WHAT THIS TASK INVOLVES — If a line in the data holds the string "депрессия", list it.

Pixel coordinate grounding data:
----------

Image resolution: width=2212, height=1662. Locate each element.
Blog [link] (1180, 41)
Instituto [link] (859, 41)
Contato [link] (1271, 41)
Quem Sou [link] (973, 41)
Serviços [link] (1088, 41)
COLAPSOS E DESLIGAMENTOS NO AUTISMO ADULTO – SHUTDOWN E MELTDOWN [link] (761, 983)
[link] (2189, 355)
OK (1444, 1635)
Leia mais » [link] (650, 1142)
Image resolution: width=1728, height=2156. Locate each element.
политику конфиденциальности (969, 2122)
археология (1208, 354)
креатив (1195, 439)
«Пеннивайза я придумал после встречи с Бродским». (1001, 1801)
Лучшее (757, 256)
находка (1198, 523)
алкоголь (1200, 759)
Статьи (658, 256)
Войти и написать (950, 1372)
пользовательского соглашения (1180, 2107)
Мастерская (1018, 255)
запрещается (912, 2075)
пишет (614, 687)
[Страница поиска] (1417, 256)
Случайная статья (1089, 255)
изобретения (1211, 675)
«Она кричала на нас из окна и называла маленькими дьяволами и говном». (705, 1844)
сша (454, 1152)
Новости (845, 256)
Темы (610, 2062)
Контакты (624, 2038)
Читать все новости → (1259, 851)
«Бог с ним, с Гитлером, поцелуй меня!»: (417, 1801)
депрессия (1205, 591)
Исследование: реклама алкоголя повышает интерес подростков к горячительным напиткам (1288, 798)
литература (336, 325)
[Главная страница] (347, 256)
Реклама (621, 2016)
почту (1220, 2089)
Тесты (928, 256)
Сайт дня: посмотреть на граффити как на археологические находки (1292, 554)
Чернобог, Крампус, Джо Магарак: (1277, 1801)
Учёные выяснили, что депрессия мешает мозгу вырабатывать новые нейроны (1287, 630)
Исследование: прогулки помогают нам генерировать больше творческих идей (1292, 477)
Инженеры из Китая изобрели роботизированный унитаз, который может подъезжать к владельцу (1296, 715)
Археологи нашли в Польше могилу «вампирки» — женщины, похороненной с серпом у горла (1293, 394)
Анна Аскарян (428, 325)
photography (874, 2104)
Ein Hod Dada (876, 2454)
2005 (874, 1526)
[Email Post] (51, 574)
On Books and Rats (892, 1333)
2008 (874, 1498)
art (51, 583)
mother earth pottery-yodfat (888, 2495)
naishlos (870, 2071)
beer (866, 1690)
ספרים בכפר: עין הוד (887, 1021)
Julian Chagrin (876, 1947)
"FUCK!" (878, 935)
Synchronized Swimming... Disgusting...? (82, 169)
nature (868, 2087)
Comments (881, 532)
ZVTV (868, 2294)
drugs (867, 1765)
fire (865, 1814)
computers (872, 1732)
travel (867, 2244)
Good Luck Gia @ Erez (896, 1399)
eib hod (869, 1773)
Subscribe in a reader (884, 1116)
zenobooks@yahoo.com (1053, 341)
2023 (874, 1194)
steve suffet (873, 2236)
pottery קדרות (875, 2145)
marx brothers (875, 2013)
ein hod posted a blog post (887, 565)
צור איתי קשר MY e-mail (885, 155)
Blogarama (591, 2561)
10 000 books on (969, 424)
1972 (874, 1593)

----------

RESULT —
депрессия (1205, 591)
Учёные выяснили, что депрессия мешает мозгу вырабатывать новые нейроны (1287, 630)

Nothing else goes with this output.